Ali Güler imzalı bu kare Salon İKSV'nin facebook sayfasından alındı.
Dün Dilettante'ye girmeden önce "Bu New York'a, yaşadığım yere bir çeşit aşk mektubu," dedi Annie Clark, onu bildiğimiz mahlasıyla St. Vincent. "Çok güzeldir ama çok da yorucudur, sizi yerden yere çalabilir." Aynı İstanbul! Bu ülke zaten yorucu, ama İstanbul, biraz daha fazla emek istiyor. Her anı için savaşmak gerekiyor, pahalılığına, trafiğine, asık yüzlerle ve hızlı hızlı yürüyen kalabalığına, bir anda patlayabilecek olan şiddet ihtimaline, profesyonel bir zevksizlik olarak anlatılanilecel bir estetik anlayışla tahrip edilmesine ve daha birçok şeyine alışmak zor. Ama güzel işte namussuz. Bırakamıyorsun. Arada bir de güzel konserler, güzel festivaller, güzel mekanlar, güzel yemekler ve güzel insanlar görünce ödülünü almış gibi hissediyorsun.
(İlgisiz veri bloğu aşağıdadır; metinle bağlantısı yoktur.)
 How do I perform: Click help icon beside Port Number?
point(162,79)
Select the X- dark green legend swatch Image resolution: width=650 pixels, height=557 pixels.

Dün gece Salon İKSV'deki St. Vincent konseri böyle bir ödüldü. "Marry Me"den beri takip etsem de kendisini, son albümü "Strange Mercy"ye kadar bir hayranlık haline getirmemiştim kendisine olan ilgimi. Ama ilk iki albümdeki art rock veya chamber rock (şu anda türettim) havalarını son kaydında sertleştirmesi çok hoşuma gitmişti ve sanırım ilk defa yılın en iyi albümleri listemde kendisine yer vermiştim (ne de önemli bir başarı kendisi adına). Sadece ben de değildim, pek çok yıl sonu listesinde kendisine hatırı sayılır yerler kapmıştı. İşte böyle bir ismi, böyle "popüler" olduğu bir zamanda İstanbul'da izleyebilmek büyük fırsattı. Ben de bu yüzden son haftalardaki yoğun konser trafiği içerisinde en çok St. Vincent için heyecanlanmıştım.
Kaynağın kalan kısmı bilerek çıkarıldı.